The United States Cybersecurity and Infrastructure Security Agency (CISA) has released a security advisory outlining five vulnerabilities found in Contec Health’s CMS8000 CONTEC ICU CCU Vital Signs Patient Monitor. The Agency details how exploitation of the vulnerability could allow a malicious actor to conduct distributed denial of service attacks to alter firmware, make configuration changes, access a root shell, and cause a monitor to display wrong information.
CISA has stated that they have contacted Contec Health about the faults in the Vital Signs Monitors, however, they have not received any response regarding vulnerability mitigations. CISA have found five vulnerabilities within the monitors, the most serious being the CVE-2022-38100. In this vulnerability, a malicious actor can gain remote access to the device’s network. The actor could then cause the device to fail or send malformed network information to the device through a custom formatted UDP request. Following this, the device would require a reboot. The attack could then be launched on every vulnerable device operating on the same network.
The device does not contain proper access controls. A malicious actor with momentary access to the device can plug in a USB drive and launch a malicious firmware update. Permanent changes would be made to the device’s operations. CISA states that the device has no authentication or controls in place to prevent an unauthorized third-party from altering the device’s functionality. A third vulnerability relates to the use of heard-coded credentials. Within the device, there are multiple default credentials which a malicious actor may use to gain momentary physical access to the device. With privileged access to the device, a malicious actor can remove patient PHI or alter the device’s parameters. Finally, the device also contains multiple compiler settings with ‘not stripped’ and ‘debug_info’. These settings can be exploited with little effort to reverse engineer the code and to identify further vulnerabilities within the device.

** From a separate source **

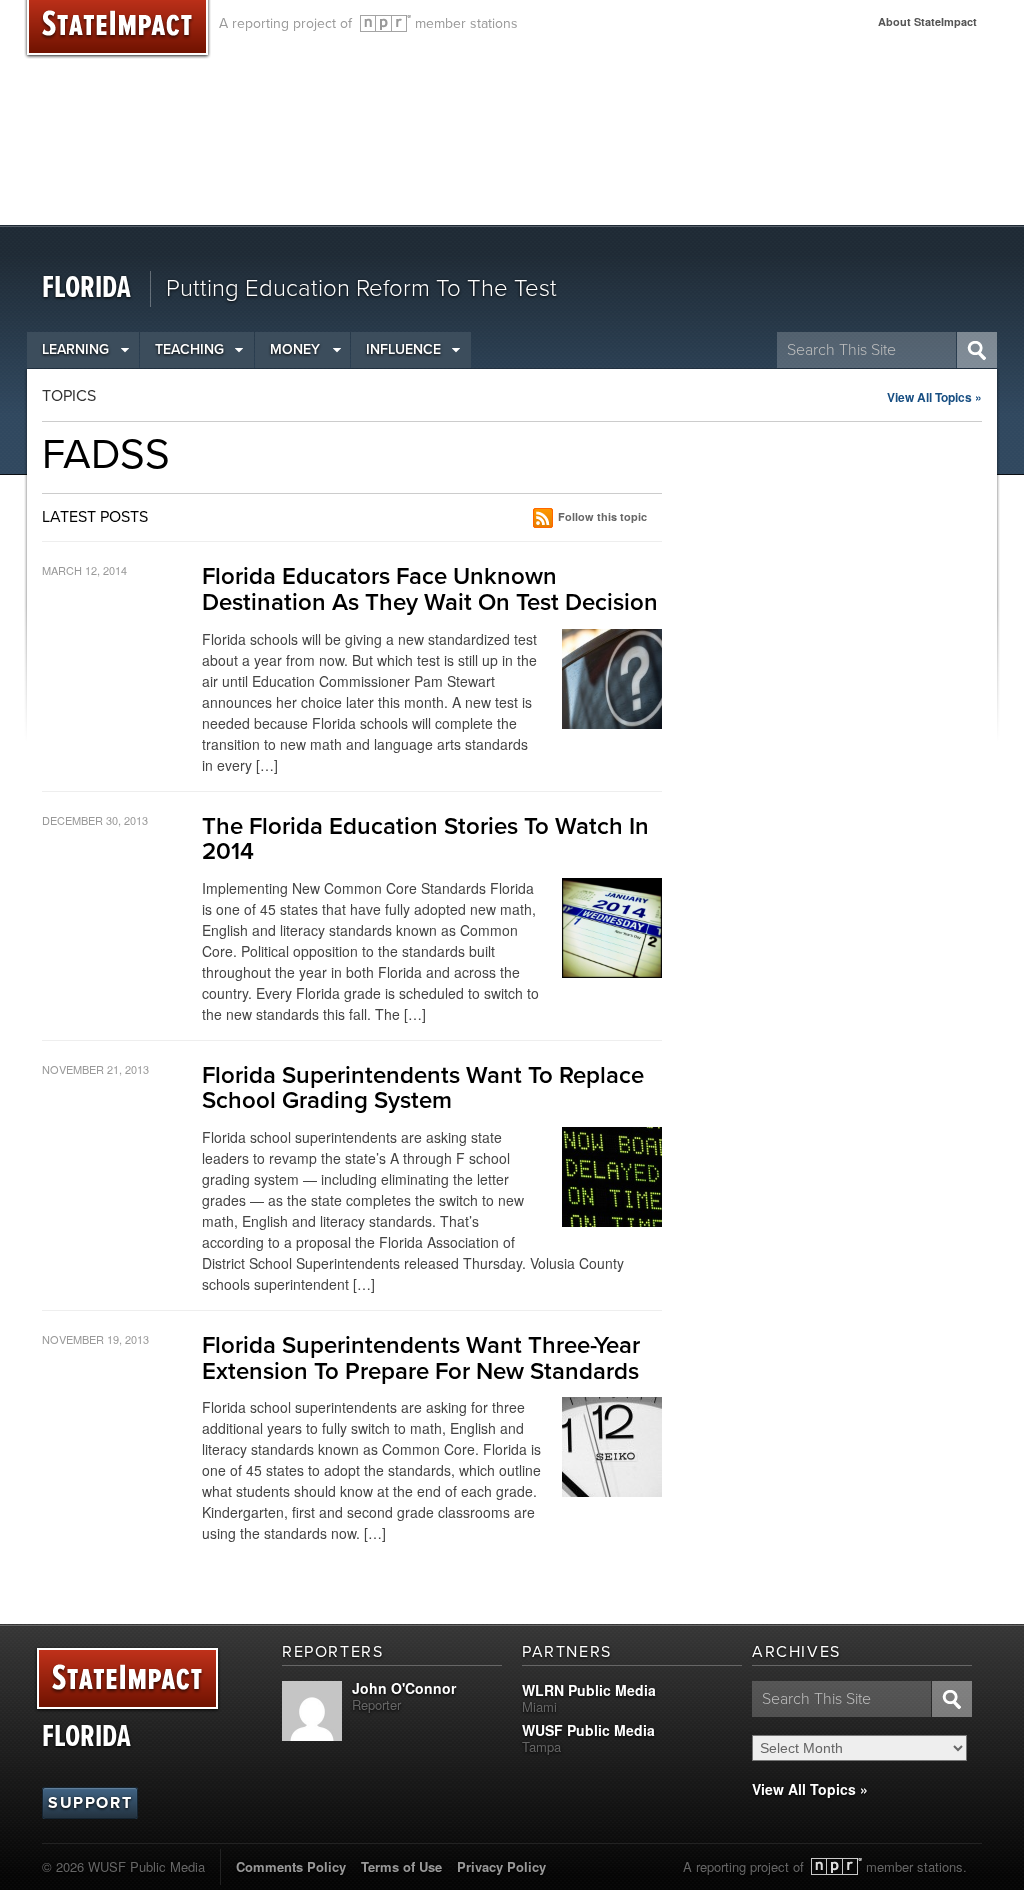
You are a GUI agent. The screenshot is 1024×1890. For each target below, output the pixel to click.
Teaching (189, 349)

CISA has recommended CMS8000 users to implement several mitigations to reduce the risk of exploitation. These include Disabling UART functionality at the CPU level, enforcing unique device authentication before granting access to the terminal / bootloader, where possible, enforcing secure boot, tamper stickers on the device casing to indicate when a device has been opened. CISA has also advised users to take several defensive measures including securing physical access, Minimizing network exposure for all control system devices and/or systems, locating the control system networks and remote devices behind firewalls and isolating them from the business network, and using VPNs when remote access is required.